Due tra gli allenatori più vincenti della storia si affrontano in una partita particolarmente interessante anche a livello tattico
di Andrea Cocchi© Getty Images
Milan-Napoli significa già tanto, anche alla quinta giornata. Certo, la suggestione di Max che vincendo va a prendere Conte ai vertici della classifica è comunque affascinante, ma ci sono degli aspetti suggestivi che rendono il San Siro di domenica sera il centro dell'attenzione. Innanzitutto c'è il fatto che, ormai, è abbastanza superfluo affrontare ogni analisi tecnica con convinzioni aprioristiche. Il luogo comune viene spazzato via in pochi secondi nel calcio moderno. Certo, ognuno avrà le sue idee che però diventano per forza di cose malleabili, come un abito che si adatta alle caratteristiche fisiche di chi lo indossa.
Allegri, per esempio, ha fatto ricredere anche i suoi detrattori di lungo corso che non hanno cambiato idea ma, molto semplicemente, hanno visto e sottolineato il lavoro fatto finora da Max e il suo staff allargato. La versione iper reattiva del ritorno alla Juve era francamente difficile da difendere. Ora c'è una squadra che si fonda sulla tenuta difensiva, come da legge immutabile e assolutamente legittima dell'Allegri pensiero. Il Milan, insomma, crea un blocco in cui gli spazi si restringono ed è complicatissimo trovare luoghi da attaccare anche in quelle zone in cui di solito si resta scoperti.

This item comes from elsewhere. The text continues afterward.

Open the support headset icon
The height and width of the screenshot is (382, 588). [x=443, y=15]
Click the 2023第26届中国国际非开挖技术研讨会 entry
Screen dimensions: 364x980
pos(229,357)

In fase di difesa posizionale i due esterni di centrocampo si abbassano e non concedono cambi di gioco. Il reparto di mezzo è spesso in superiorità perché Pulisic, che parte da trequartista, aiuta i colleghi a metà campo.
Quello che più colpisce, comunque, è l'atteggiamento con la palla, con un'attenzione maggiore al possesso, anche a partire da posizioni arretrate. Le caratteristiche dei centrocampisti permettono di abbinare l'immensa visione di Modric alle capacità di inserimento di Rabiot e Fofana, che sfruttano i movimenti a liberare lo spazio di Gimenez. A tutto questo si aggiunge la qualità indiscussa di Allegri di saper leggere la partita sfruttando le sostituzioni e quella del suo staff nel prepararla sulle caratteristiche degli avversari.

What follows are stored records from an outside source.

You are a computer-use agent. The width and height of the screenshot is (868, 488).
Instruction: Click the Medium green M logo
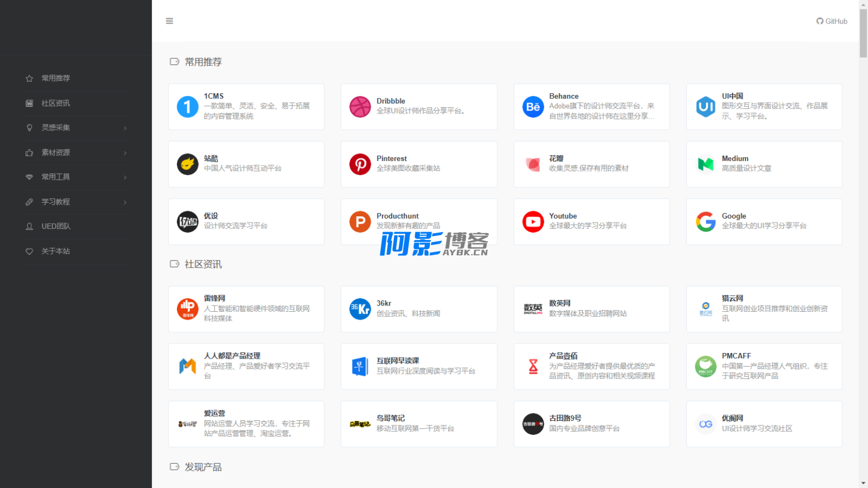(x=705, y=164)
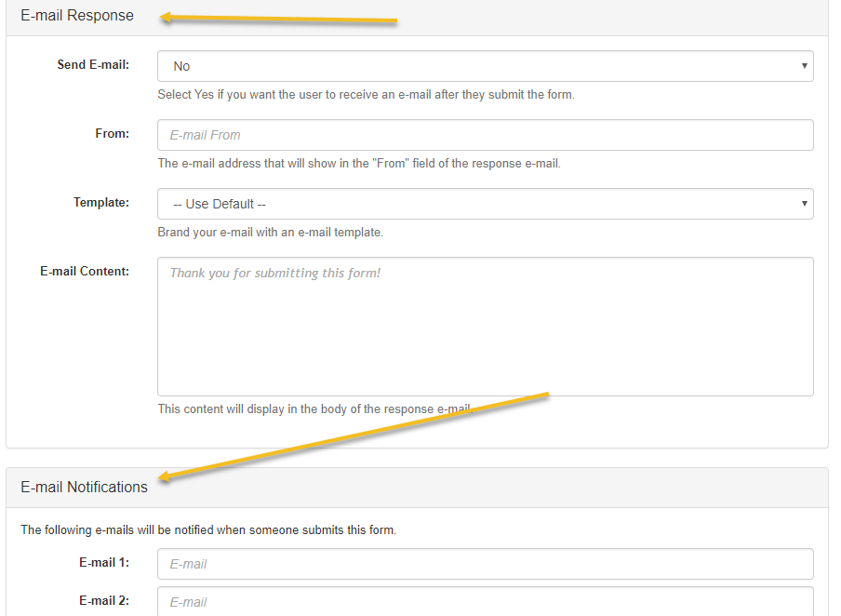Click the E-mail 1 input field
The height and width of the screenshot is (616, 841).
tap(485, 564)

Già, gli avversari. Anche Conte era considerato troppo integralista, fissato con il 3-5-2 e i movimenti codificati in fase offensiva. Dopo l'esperienza al Tottenham si è fermato e si è aggiornato. Ha visto come il calcio sia andato in direzioni nuove e come si faccia in fretta a trovare antidoti da parte di chi ti affronta. Già l'anno scorso ha cambiato alcuni concetti e anche, spesso, il sistema di gioco. In questa stagione ha fatto un ulteriore salto in avanti. Con l'arrivo di De Bruyne, unito all’eclettismo di McTominay, si è ritrovato un centrocampo di lusso ma difficile da assemblare. Ecco allora l'idea di non rinunciare a nessuno dei suoi elementi del reparto di mezzo. Lobotka è l'unico ad avere la sua posizione fissa, per il resto si assiste a un continuo movimento che moltiplica, in fase offensiva, le possibilità di sviluppo del gioco. Nonostante la presenza di Neres e l'arrivo di Lang, la fascia sinistra è affidata alle incursioni di Spinazzola in un sistema asimmetrico che prevede invece, a destra, la presenza fissa di Politano. L'esterno basso mancino può anche accentrarsi, compiendo spostamenti complementari rispetto a chi va a occupare la fascia, ed è fondamentale, da quella posizione, nel tentare subito la riaggressione a palla persa.
Insomma, per valutare il calcio, ormai, si deve uscire da logiche preconcette. D'altra parte quando si vede Guardiola che, per difendere una vittoria nei minuti finali, sostituisce punta e mezza punta per chiudere con una difesa a cinque, si capisce bene che i luoghi comuni servono solo per darci certezze che la realtà spazza via in pochi secondi.